Closed yanxon closed 5 years ago
@yanxon
1. I'm not sure you'd have to necessarily change your algorithm but you would have to precompute or pre call function parameters you are calling from pymatgen objects, like neighbors or species, and store them in an array before passing to a numba function.
There's also a lot of functions called within these functions so you would need to start at the lowest level of computation and rewrite everything in the tree as a numba function. Say you wanted to compile G5_prime, you would have to compile every function that gets called in the process of G5 prime, and the functions that get called within those functions until you're down to native python and numpy.
Also, the only data types that are supported in numba functions are arrays, complex numbers, floating point numbers, and integers. Everything else like dictionaries and lists would have to go. You won't be able to pass pymatgen objects or anything to a numba function either. This may cause trouble when you're calling your symmetry operations from the dictionary.
2. Numba doesn't directly support compiling a method in a class but what you can do, as I did in the bispectrum, is write the function outside of the class and then write a method in the class that calls the function with input parameters from the class.
3. The only other solutions for speedup that I know of would be to write C/C++/Fortran functions to call from python. But that would be a lot more work.
Numba would be the way to go, and I'm happy to help here. I know for certain that we wouldn't have to change the entire flow of the code but we would have to change where certain data structures are used—and do a lot of precomputing/precalling to store values in an indexable array for calculation. This wouldn't be too difficult as we can use your for loops to index these arrays.
The process to do this would be to rewrite each of these methods that you want to compile as stand alone functions that use only numba datatypes. Then we would write wrapper methods within the class that pull the data we need from the pymatgen objects, dictionaries, lists, etc. store them in arrays and call the numba function.
@David-Zagaceta,
Thank you for the suggestion.
I agree that we need to extract information from Pymatgen object. This is very easy to do, in fact. The tough part is to match what kind information to be passed to a certain function.
Although, how do you declare a string type in the eager compilation mode? For example, numba.f8[:] is for an array of floats.
@David-Zagaceta,
I think I solved this puzzle. The reason I need string as arg is that I need to compare two species of atoms: Na and Cl. If Na != Cl, then no calculation is needed.

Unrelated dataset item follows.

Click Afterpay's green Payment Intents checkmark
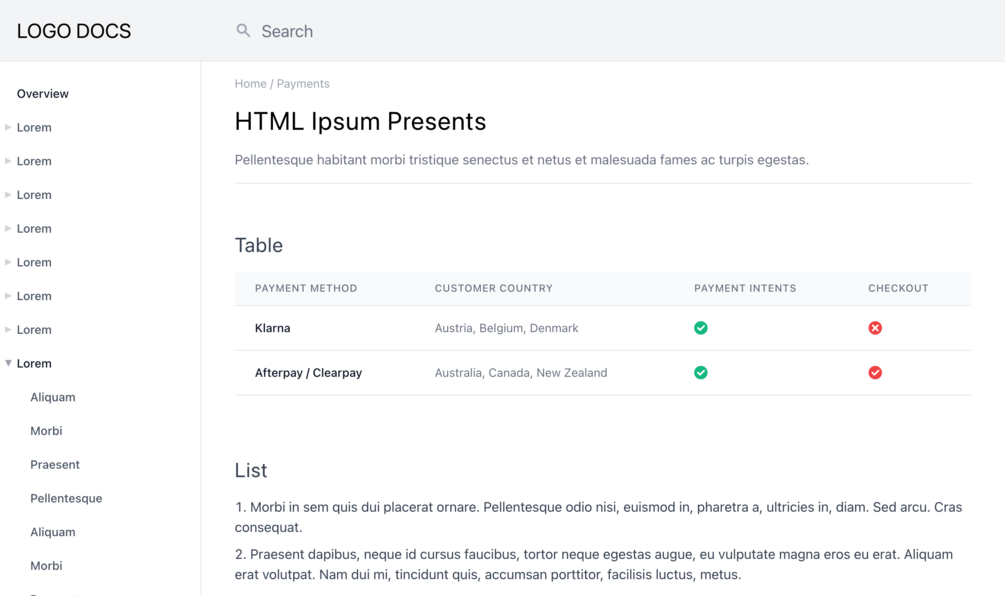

It seem like Numba does not take list of list of string as an argument. (If you know how to make Numba take this type of arg please let me know.)

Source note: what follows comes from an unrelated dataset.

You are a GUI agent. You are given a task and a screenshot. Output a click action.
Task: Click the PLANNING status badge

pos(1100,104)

If not, I can give 'Na' and 'Cl' a numerical representation based on the number of proton.
@yanxon
You would have to feed in the string as a 1-D array of characters. The numba data type for characters is
numba.i1
for a 1-D array of characters, the datatype would be
numba.i1(:)
Feeding the string
arg = "Na"
to a function would result in an indexable array where
arg[0] = 'N'
arg[1] = 'a'
Hope that helps
EDIT:
Make sure you pass unicode strings from python to numba
The following string operations are supported in numba
The following functions, attributes and methods are currently supported:
len()
Hi @David-Zagaceta,
I tried your suggestion. I obtain this type of error:
TypeError: No matching definition for argument type(s) array(float64, 1d, C), reflected list(array(float64, 1d, C)), reflected list(unicode_type), unicode_type, float64, float64, float64
Please look here: https://github.com/qzhu2017/PyXtal_FF/blob/9b965624d4737de7eda8eba477579b9350092f2b/mapp/descriptors/new_bp.py#L235
This will compile just fine. However, if you uncomment line 233+line 234 instead, the code gives me that error. Can you please take a look with this eager compilation issue?
Thanks,
Howard
@qzhu2017,
Numba definitely performs so much better than without. I am calculating one Si structure with 64 atoms per unit cell. The symmetry functions parameters are:
symmetry1 = {'G2': {'eta': [0.036, 0.071, 0.179, 0.357, 0.714, 1.786, 3.571, 7.142, 17.855]},
'G4': {'lambda': [-1, 1], 'zeta':[1], 'eta': [0.036, 0.071, 0.179, 0.357, 0.714, 1.786, 3.571, 7.142, 17.855]}}
Rc = 5.2
Here is the result of the calculations:
Calculating the gaussian symmetry functions with new script.....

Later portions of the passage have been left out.